I'm pretty sure it thinks it is reading a block descriptor and trying to read the size. It then uses that to calculate where the end of the block (or the start of the next block) is. That's the "adda.l, a0, a1" That's the read that blew up. That's probably because the "size" it read was something bigger than the expected size, so it was trying to write "over there", where "there" might be a gigabyte away from where it should be.
That still doesn't tell you anything except that the memory heap is or has been corrupted by something. It is usually at this point that you need to build with a debug-version of the memory allocator that checks for errors at every stage, and can tell you when it FIRST went wrong. The worst bugs are ones where the heap was corrupted a long time ago and a subsequent operation tripped over it.
But then you still need a "crash dump" with the registers and a stack you can analyze.
Or you need to "stare at the code" until you see the bug. Check every allocation and free and see what's writing to them. Mainly, what has CHANGED in the use of the product. What has changed in incoming data that is now overwriting a buffer when it didn't used to.
Is this connected to a network? What protocols is it using? UDP, TCP, HTTP, Zeroconf, MDNS?
Is this receiving serial data streams over an RS232 port? Check the protocol decoder code to see how "trusting" it is. Can it handle ANY corruption in the data stream, like a message too long, missing delimiters, loss of sync, bad CRC, corrupted in-protocol length bytes, corrupted protocol selector bytes?
Likewise receiving and decoding CAN messages.
Is it anywhere near high current sources like welders, motors, electric furnaces, fans, contacters, electric vehicles, generators, mining operations, Railways, Tramlines, Elevators, conveyor systems, Air Conditioning units?
Is it on a radio network or near any radio sources? That includes Walkie Talkies, CB Radio, WiFi and Mobile Phones. Near it or its comm lines or power source or remote sensors. What else gets plugged into its power point? Vacuum cleaners and floor plishers can trigger problems when the cleaner comes around.

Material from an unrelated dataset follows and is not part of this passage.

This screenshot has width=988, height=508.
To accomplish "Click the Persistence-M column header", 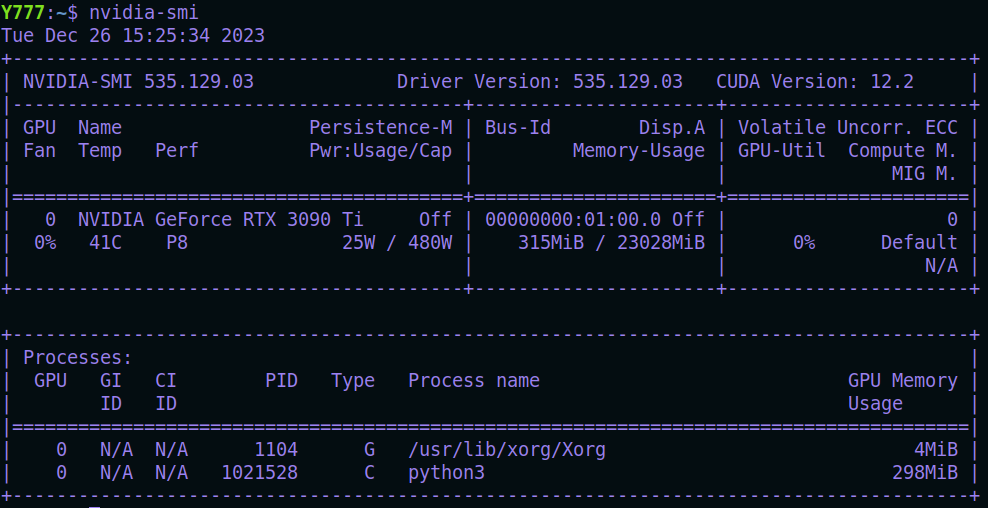I will (381, 127).
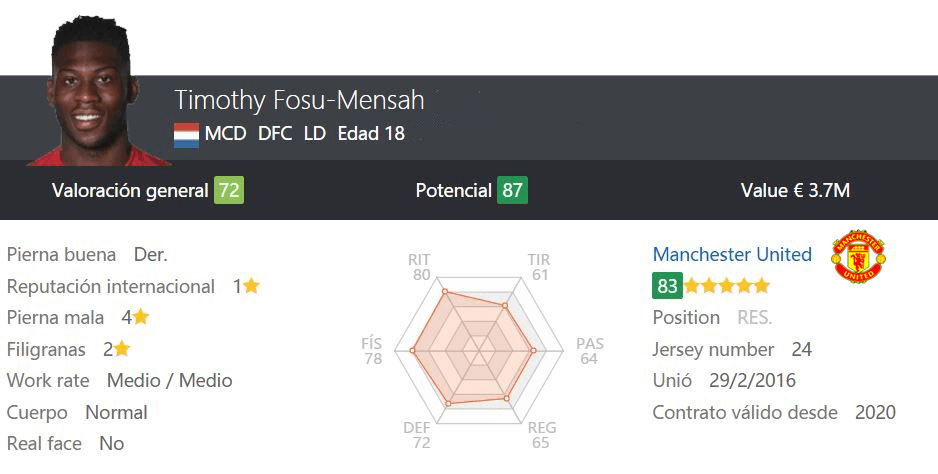The width and height of the screenshot is (938, 474).
Task: Click the overall rating 72 badge
Action: (x=229, y=190)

Is there any potential for "Ground Shift" between that CPU and things it is connected to? Are its comms lines opto-isolated or transformer isolated (and CAN doesn't count, that needs a common ground; lots of people get that wrong)?
Single-point earthing, on the board and to the case?
Lightning? Electrostatic discharge? I remember helping with a fingerprint scanner that wasn't earthed properly. People's fingers would touch the unit and the ESD would jump from the CPU address lines across to the Ethernet network output signals. They had a big box full of dead CPU cards.
If you want to try and trigger the problem, try any and all of the above nasty things. Run radios and phones near the unit. Hit it with ESD. Turn big electric things on and off. Wrap an electric welding cable around it (don't do that :-).
In case the above isn't clear, I suspect there's some code that doesn't error check some data coming in from outside. When this data is corrupted (by noise of some sort), the code fails and corrupts the memory heap, causing the crash. So the way to try and make this happen more often is to corrupt the data a lot.
Tom